I know for years I was aware that sometimes my mood swings were awful, and I’d feel snappy or moany for no apparent reason. A few days later, it would become apparent.

 

That didn’t change how it felt or how I behaved though. It didn’t change how other people were affected by my behaviour. And it doesn’t mean that I’m a bad person because I felt that way or said it out loud.

 

I’ve had several (many severals!) times where I’ve thought the world was crumbling around me and life couldn’t go on (figuratively and literally), only to find the next day or day after that everything suddenly seemed a lot better.

 

Things that I didn’t know that may help you out:

 

  1. The first day of your period is day 1 of your cycle.

  2. There are two main phases:

    1. the follicular phase where the egg is released (so called because the follicles on the surface of an ovary are stimulated to do so).

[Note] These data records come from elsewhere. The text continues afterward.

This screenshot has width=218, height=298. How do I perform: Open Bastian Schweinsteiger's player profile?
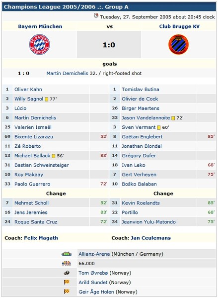point(42,165)
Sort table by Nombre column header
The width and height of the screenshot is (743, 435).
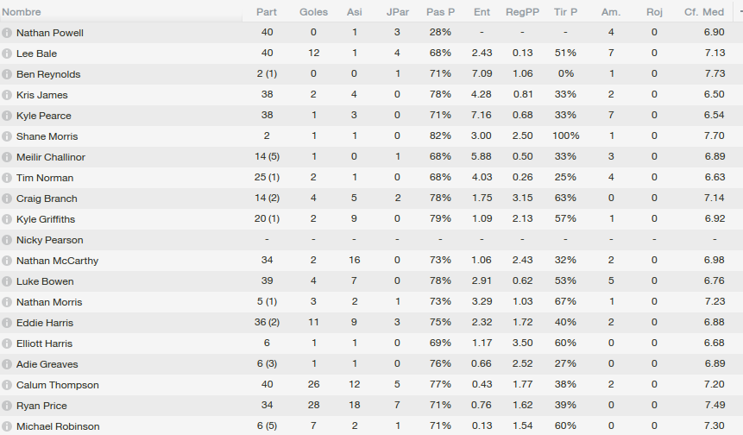[x=22, y=12]
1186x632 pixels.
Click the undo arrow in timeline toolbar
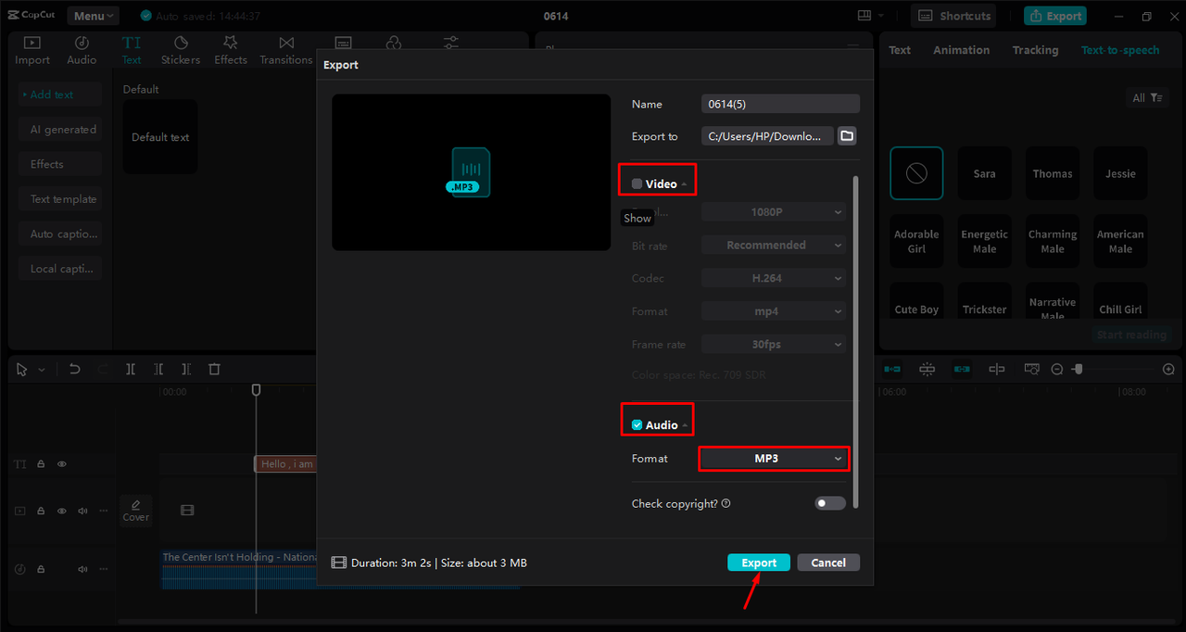pos(75,369)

    2. the luteal phase where the uterus lining is thickened and support for a potential pregnancy is put in place.

  3. Most of the stuff we find annoying or that affects our physical and mental health is more likely to happen in the luteal phase.

  4. Timings and experiences can change from month to month in our own bodies.

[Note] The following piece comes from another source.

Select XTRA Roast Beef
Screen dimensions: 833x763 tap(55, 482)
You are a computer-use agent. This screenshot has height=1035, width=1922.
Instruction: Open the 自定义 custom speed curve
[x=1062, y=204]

  5. Everyone experiences menstrual cycles differently.

 

It’s also useful to remember to be kinder to yourself, particularly in the times when you’re more likely to be tired, feeling vulnerable, irritable or sad.

 

I still have months where things feel harder to deal with than others, and since experiencing peri-menopausal symptoms, that got a lot worse.

 

There has been some research which suggests a link between oestrogen deficiency and Alzheimer’s. It’s not widely researched, and it particularly interested me due to a family link with Alzheimer’s. The research suggests that starting HRT earlier can help to reduce the likelihood of developing Alzheimer’s.

 

I’ve also seen some research that suggests a link between people with ADHD and a higher risk of developing Alzheimer’s. I’m not a medical expert or a scientific researcher, and know that these are not well-researched areas.

 

I do think it’s interesting though and the reason I mention it is because it prompted me to talk to a menopause expert about starting HRT earlier than would usually be prescribed. I haven’t finished my periods yet, which is the standard starting point for prescribing, but I have definitely noticed the difference since starting.

 

I mention this is that I really notice the difference in having low-dose top-ups to my hormones. Being aware of what’s going on in our bodies is essential to our emotional and mental health – it’s all linked with each other and far more intrinsically than we’ve thought in the past.